> [WORK REQUEST] Write out every single entry exactly.

· · · · ·

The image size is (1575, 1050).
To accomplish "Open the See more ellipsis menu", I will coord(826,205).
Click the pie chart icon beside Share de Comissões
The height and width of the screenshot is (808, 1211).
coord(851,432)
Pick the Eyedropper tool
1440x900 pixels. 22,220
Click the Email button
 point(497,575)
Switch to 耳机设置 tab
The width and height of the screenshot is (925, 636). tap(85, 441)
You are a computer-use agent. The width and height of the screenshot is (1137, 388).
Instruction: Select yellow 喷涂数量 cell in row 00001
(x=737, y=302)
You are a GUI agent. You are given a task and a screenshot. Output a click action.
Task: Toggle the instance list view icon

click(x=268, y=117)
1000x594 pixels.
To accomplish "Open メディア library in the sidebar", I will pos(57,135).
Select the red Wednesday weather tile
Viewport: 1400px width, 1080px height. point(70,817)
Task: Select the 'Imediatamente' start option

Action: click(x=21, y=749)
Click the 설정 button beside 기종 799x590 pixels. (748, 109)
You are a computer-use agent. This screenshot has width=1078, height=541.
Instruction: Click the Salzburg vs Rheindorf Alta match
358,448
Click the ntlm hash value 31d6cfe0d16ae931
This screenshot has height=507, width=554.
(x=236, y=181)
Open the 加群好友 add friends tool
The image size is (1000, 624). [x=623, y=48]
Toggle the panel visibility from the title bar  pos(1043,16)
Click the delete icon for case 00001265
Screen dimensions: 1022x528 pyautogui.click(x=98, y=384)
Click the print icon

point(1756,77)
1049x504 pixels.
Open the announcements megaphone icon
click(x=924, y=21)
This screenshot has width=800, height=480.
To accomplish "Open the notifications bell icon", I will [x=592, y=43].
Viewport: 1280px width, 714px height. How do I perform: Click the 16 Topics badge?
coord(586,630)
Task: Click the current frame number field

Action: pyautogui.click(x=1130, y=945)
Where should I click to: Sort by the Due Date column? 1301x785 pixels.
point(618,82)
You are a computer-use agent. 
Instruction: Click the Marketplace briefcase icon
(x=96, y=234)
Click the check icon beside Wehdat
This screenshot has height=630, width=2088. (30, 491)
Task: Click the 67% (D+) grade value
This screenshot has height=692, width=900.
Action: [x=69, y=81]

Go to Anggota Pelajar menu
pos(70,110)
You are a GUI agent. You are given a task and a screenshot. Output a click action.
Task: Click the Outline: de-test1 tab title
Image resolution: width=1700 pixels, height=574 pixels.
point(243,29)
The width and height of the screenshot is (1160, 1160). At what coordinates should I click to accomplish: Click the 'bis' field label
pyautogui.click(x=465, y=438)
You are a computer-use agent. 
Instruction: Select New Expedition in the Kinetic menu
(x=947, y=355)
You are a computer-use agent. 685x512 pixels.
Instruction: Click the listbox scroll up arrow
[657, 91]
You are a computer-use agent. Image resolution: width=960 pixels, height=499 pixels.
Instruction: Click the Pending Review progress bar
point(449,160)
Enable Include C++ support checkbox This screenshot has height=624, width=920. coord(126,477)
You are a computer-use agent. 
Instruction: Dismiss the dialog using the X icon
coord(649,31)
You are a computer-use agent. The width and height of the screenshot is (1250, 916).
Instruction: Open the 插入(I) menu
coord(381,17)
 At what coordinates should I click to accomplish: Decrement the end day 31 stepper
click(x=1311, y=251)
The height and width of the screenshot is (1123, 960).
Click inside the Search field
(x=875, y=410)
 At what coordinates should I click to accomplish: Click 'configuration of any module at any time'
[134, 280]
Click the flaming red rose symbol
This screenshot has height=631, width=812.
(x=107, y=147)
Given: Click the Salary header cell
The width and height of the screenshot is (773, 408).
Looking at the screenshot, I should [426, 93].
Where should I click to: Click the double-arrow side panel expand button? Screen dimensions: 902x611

· · · · ·

> [RESPONSE FOR THIS EXERCISE]
The image size is (1575, 1050).
To accomplish "Open the See more ellipsis menu", I will coord(826,205).
Click the pie chart icon beside Share de Comissões
The height and width of the screenshot is (808, 1211).
coord(851,432)
Pick the Eyedropper tool
1440x900 pixels. 22,220
Click the Email button
 point(497,575)
Switch to 耳机设置 tab
The width and height of the screenshot is (925, 636). tap(85, 441)
You are a computer-use agent. The width and height of the screenshot is (1137, 388).
Instruction: Select yellow 喷涂数量 cell in row 00001
(x=737, y=302)
You are a GUI agent. You are given a task and a screenshot. Output a click action.
Task: Toggle the instance list view icon

click(x=268, y=117)
1000x594 pixels.
To accomplish "Open メディア library in the sidebar", I will pos(57,135).
Select the red Wednesday weather tile
Viewport: 1400px width, 1080px height. point(70,817)
Task: Select the 'Imediatamente' start option

Action: click(x=21, y=749)
Click the 설정 button beside 기종 799x590 pixels. (748, 109)
You are a computer-use agent. This screenshot has width=1078, height=541.
Instruction: Click the Salzburg vs Rheindorf Alta match
358,448
Click the ntlm hash value 31d6cfe0d16ae931
This screenshot has height=507, width=554.
(x=236, y=181)
Open the 加群好友 add friends tool
The image size is (1000, 624). [x=623, y=48]
Toggle the panel visibility from the title bar  pos(1043,16)
Click the delete icon for case 00001265
Screen dimensions: 1022x528 pyautogui.click(x=98, y=384)
Click the print icon

point(1756,77)
1049x504 pixels.
Open the announcements megaphone icon
click(x=924, y=21)
This screenshot has width=800, height=480.
To accomplish "Open the notifications bell icon", I will [x=592, y=43].
Viewport: 1280px width, 714px height. How do I perform: Click the 16 Topics badge?
coord(586,630)
Task: Click the current frame number field

Action: pyautogui.click(x=1130, y=945)
Where should I click to: Sort by the Due Date column? 1301x785 pixels.
point(618,82)
You are a computer-use agent. 
Instruction: Click the Marketplace briefcase icon
(x=96, y=234)
Click the check icon beside Wehdat
This screenshot has height=630, width=2088. (30, 491)
Task: Click the 67% (D+) grade value
This screenshot has height=692, width=900.
Action: [x=69, y=81]

Go to Anggota Pelajar menu
pos(70,110)
You are a GUI agent. You are given a task and a screenshot. Output a click action.
Task: Click the Outline: de-test1 tab title
Image resolution: width=1700 pixels, height=574 pixels.
point(243,29)
The width and height of the screenshot is (1160, 1160). At what coordinates should I click to accomplish: Click the 'bis' field label
pyautogui.click(x=465, y=438)
You are a computer-use agent. 
Instruction: Select New Expedition in the Kinetic menu
(x=947, y=355)
You are a computer-use agent. 685x512 pixels.
Instruction: Click the listbox scroll up arrow
[657, 91]
You are a computer-use agent. Image resolution: width=960 pixels, height=499 pixels.
Instruction: Click the Pending Review progress bar
point(449,160)
Enable Include C++ support checkbox This screenshot has height=624, width=920. coord(126,477)
You are a computer-use agent. 
Instruction: Dismiss the dialog using the X icon
coord(649,31)
You are a computer-use agent. The width and height of the screenshot is (1250, 916).
Instruction: Open the 插入(I) menu
coord(381,17)
 At what coordinates should I click to accomplish: Decrement the end day 31 stepper
click(x=1311, y=251)
The height and width of the screenshot is (1123, 960).
Click inside the Search field
(x=875, y=410)
 At what coordinates should I click to accomplish: Click 'configuration of any module at any time'
[134, 280]
Click the flaming red rose symbol
This screenshot has height=631, width=812.
(x=107, y=147)
Given: Click the Salary header cell
The width and height of the screenshot is (773, 408).
Looking at the screenshot, I should [426, 93].
Where should I click to: Click the double-arrow side panel expand button? Screen dimensions: 902x611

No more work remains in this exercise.